Working from the entries that follow, transcribe exactly and only the lines from the one with "Where should I click to: Open" through the last, pictures excluded.

● ● ● ●

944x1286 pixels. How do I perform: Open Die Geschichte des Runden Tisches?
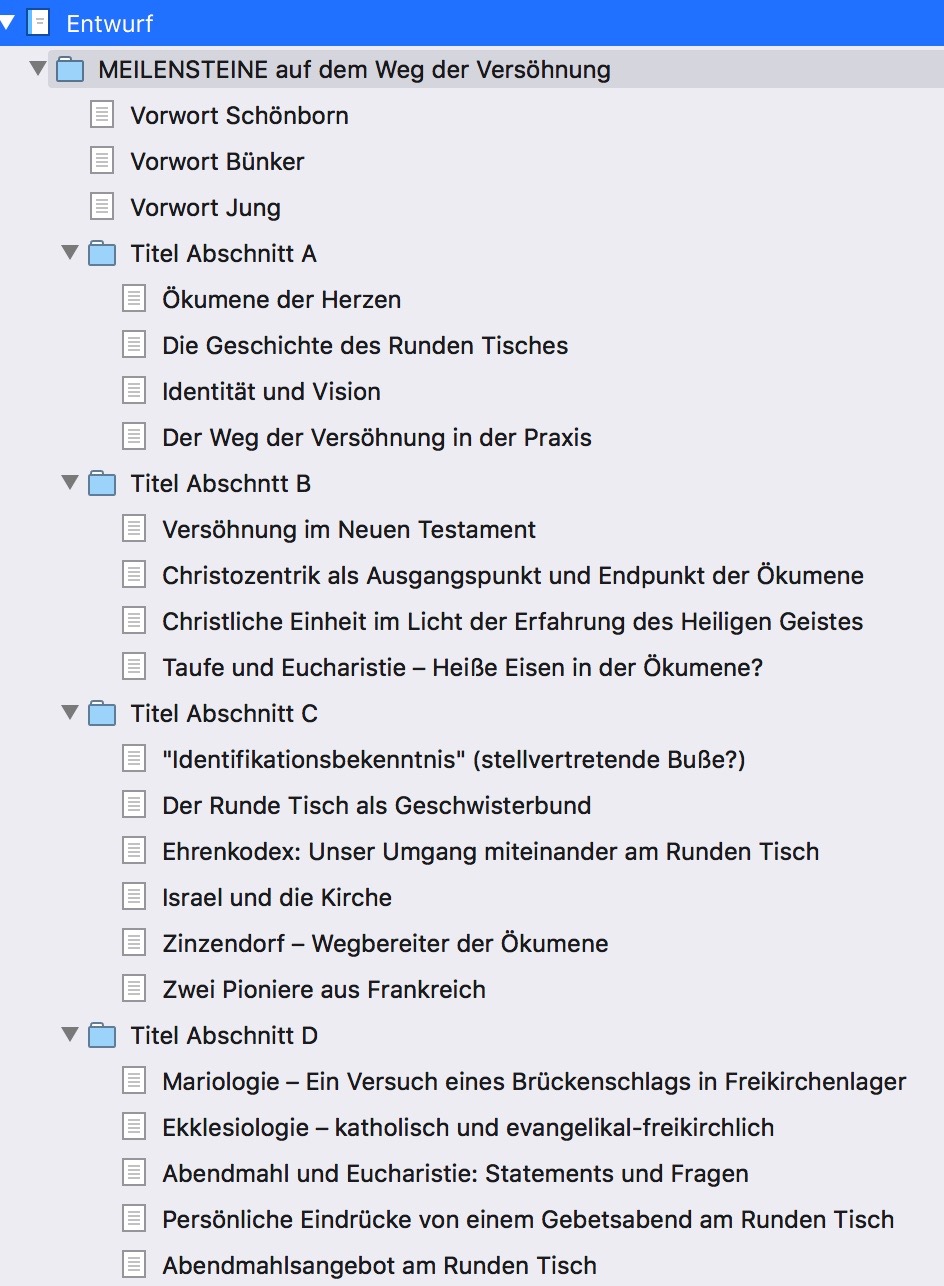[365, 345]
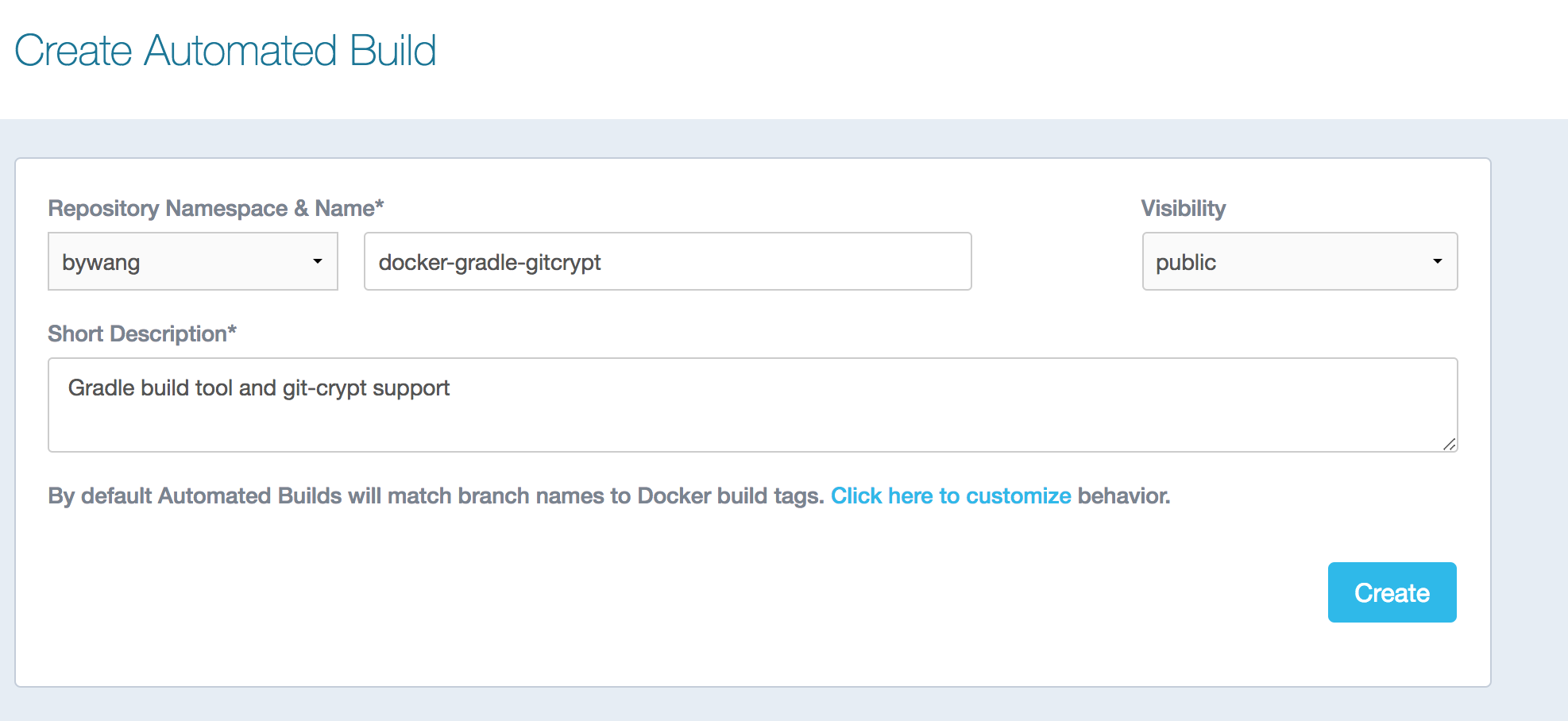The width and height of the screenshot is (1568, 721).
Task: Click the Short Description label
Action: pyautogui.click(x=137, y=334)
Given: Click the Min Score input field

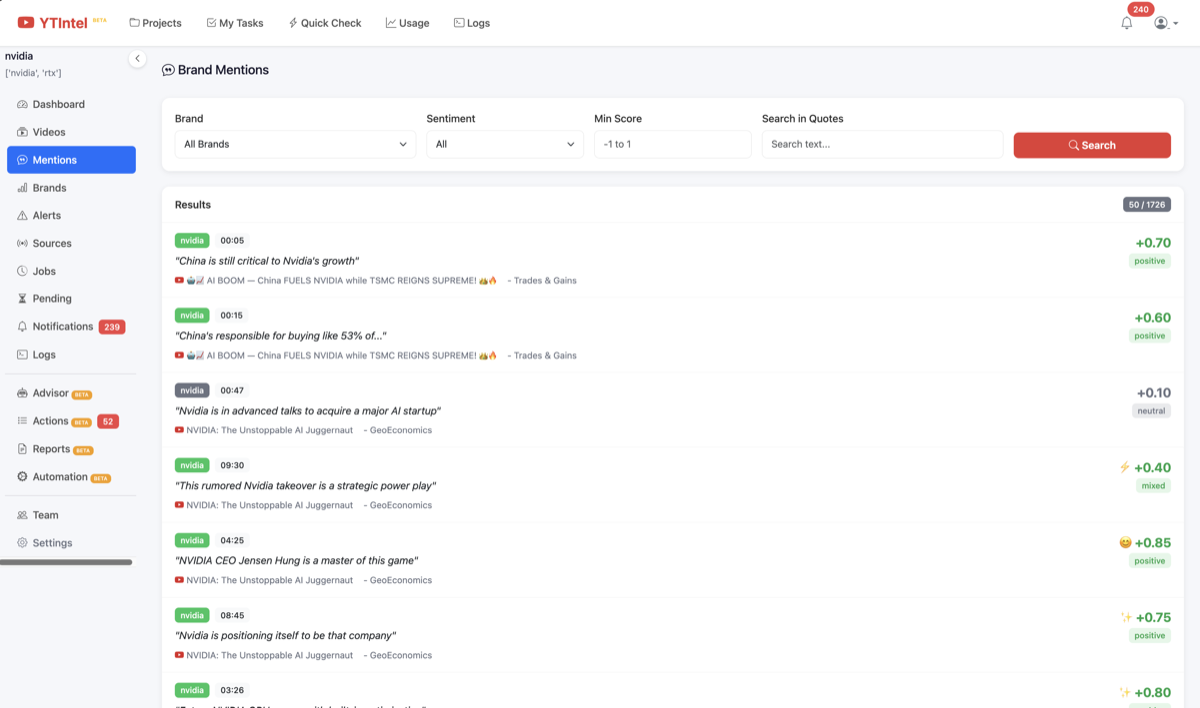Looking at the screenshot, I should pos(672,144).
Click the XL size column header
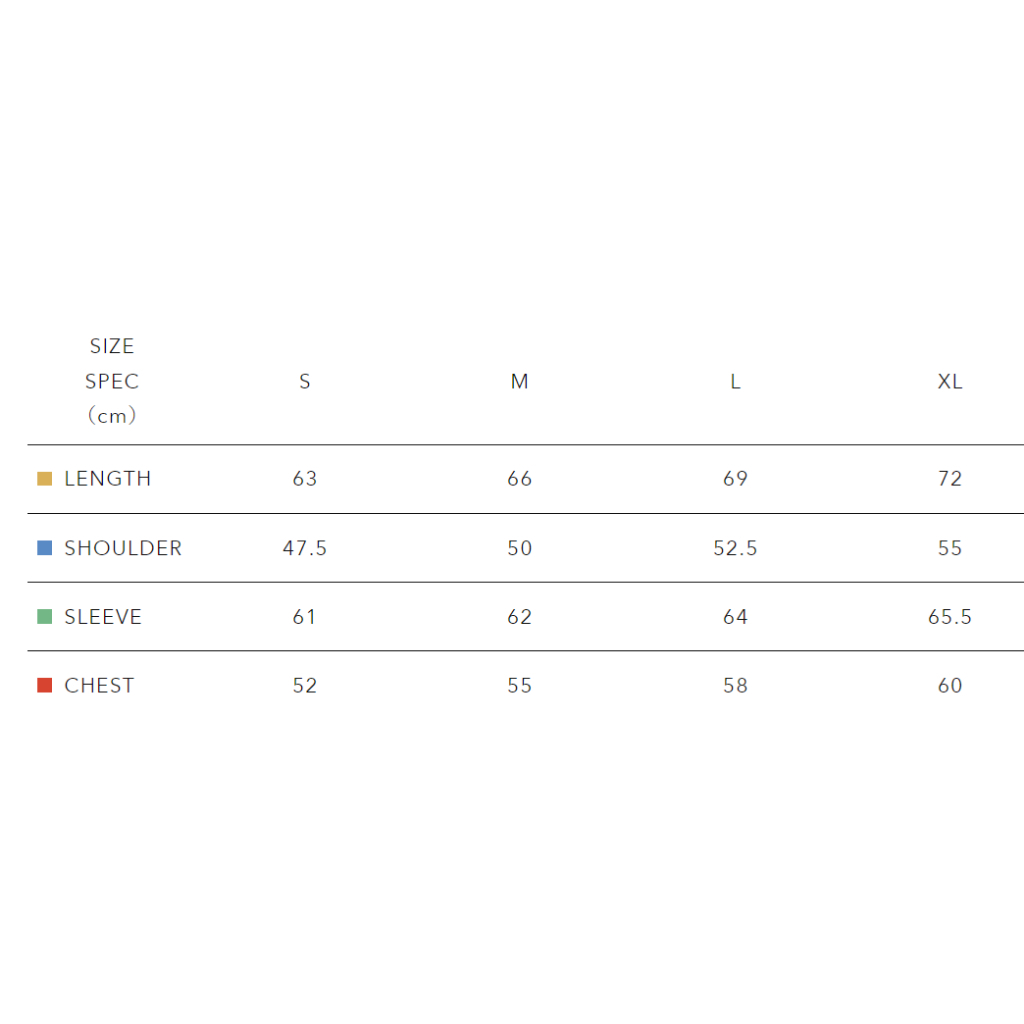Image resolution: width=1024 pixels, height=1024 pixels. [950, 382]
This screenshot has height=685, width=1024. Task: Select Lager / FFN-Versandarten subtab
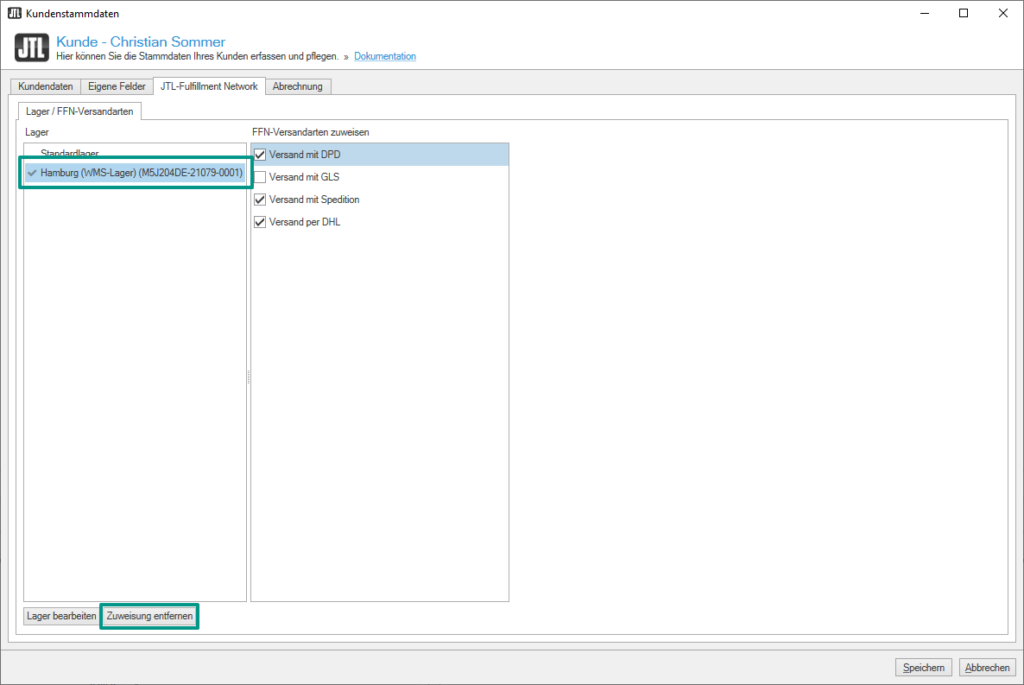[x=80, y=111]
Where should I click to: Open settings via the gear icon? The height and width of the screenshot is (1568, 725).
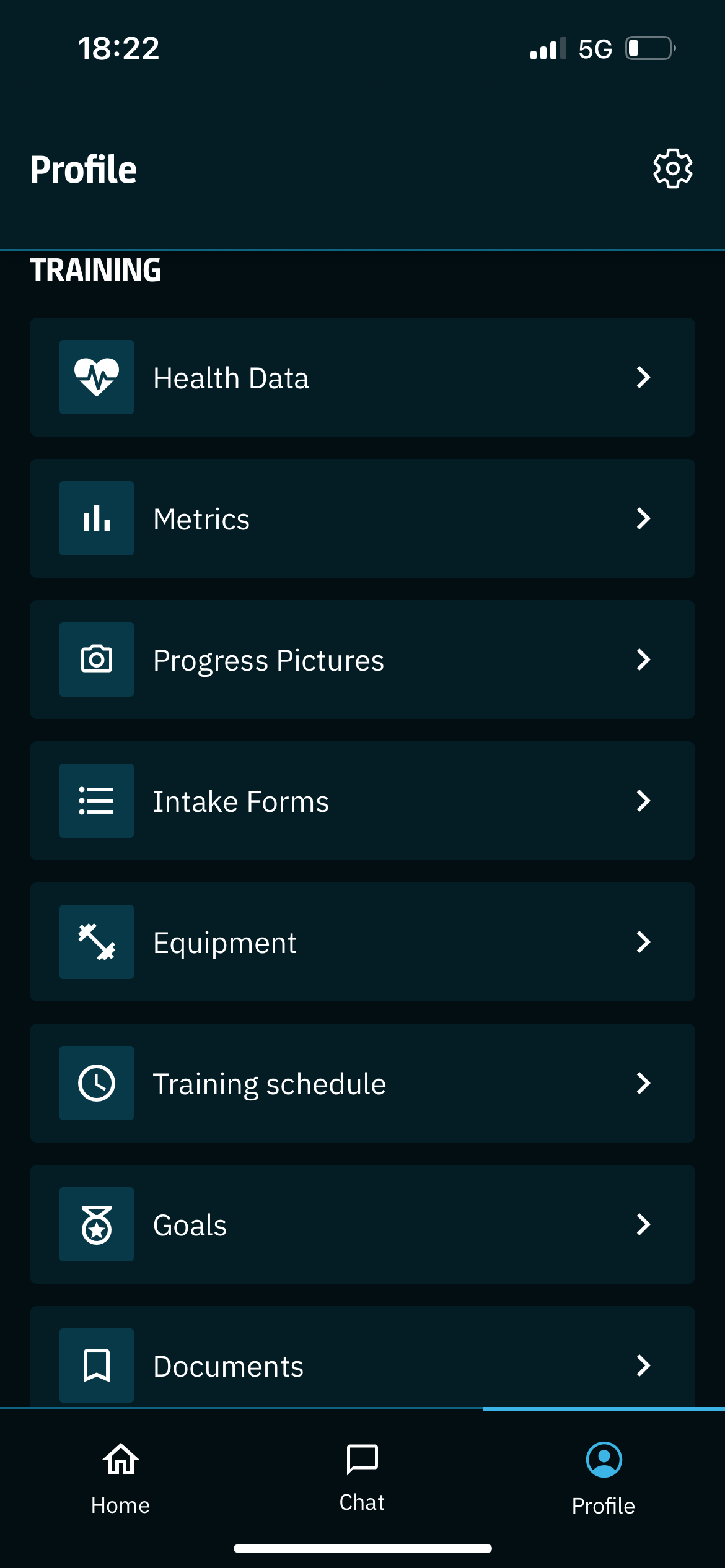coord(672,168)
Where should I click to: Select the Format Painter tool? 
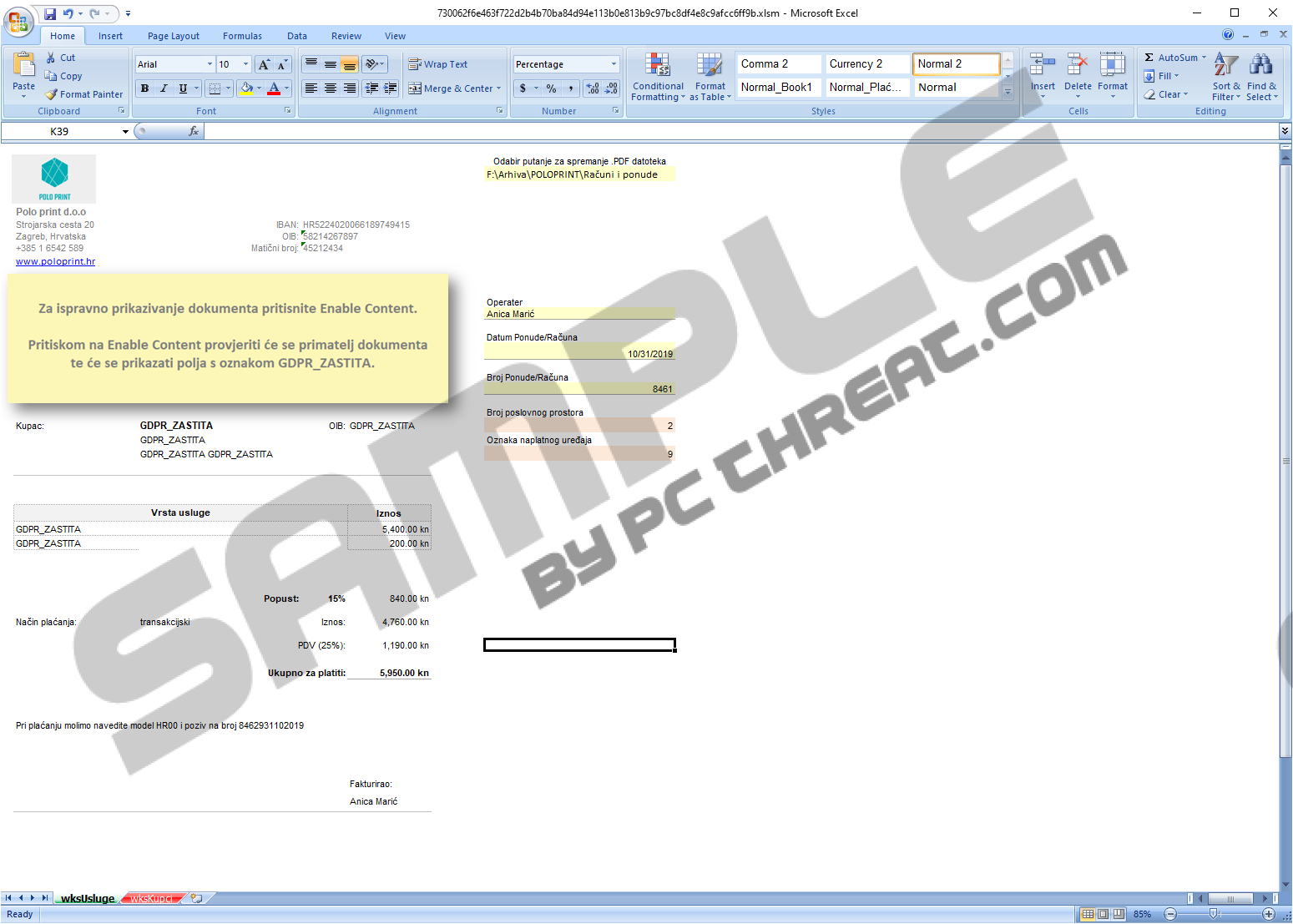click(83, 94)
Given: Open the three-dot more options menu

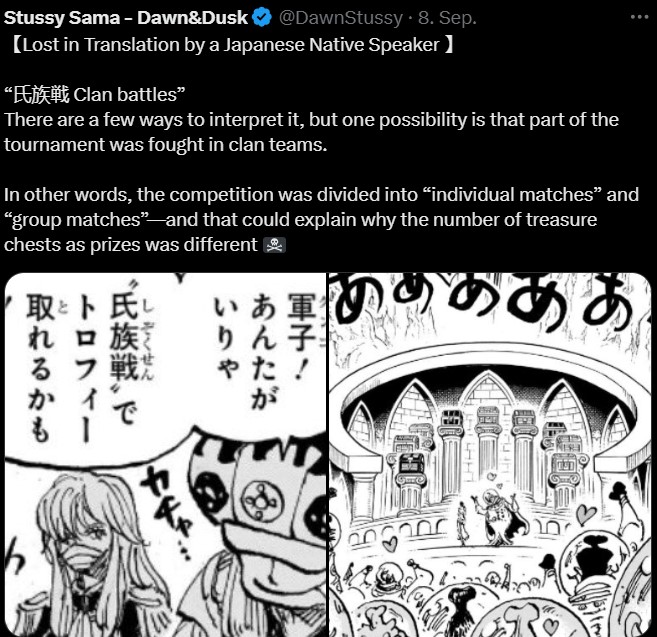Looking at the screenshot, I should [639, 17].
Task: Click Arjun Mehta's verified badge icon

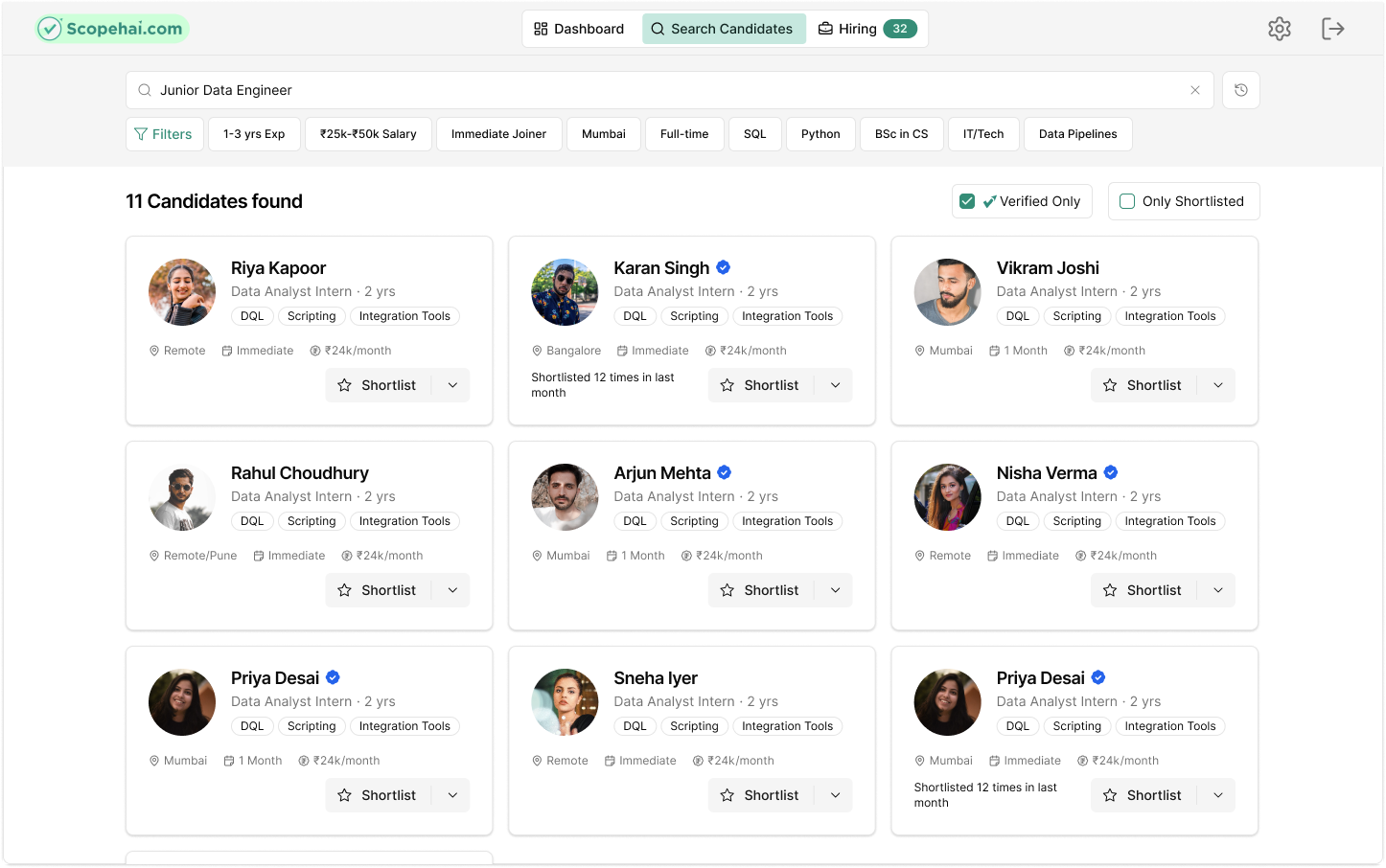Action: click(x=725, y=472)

● ● ● ●

Solution to this problem
Where should I click to: Open settings via the gear icon? The height and width of the screenshot is (1568, 725).
coord(672,168)
Where should I click to: Select the Format Painter tool? 
click(83, 94)
Given: Open the three-dot more options menu

Looking at the screenshot, I should [639, 17].
Task: Click Arjun Mehta's verified badge icon

Action: click(x=725, y=472)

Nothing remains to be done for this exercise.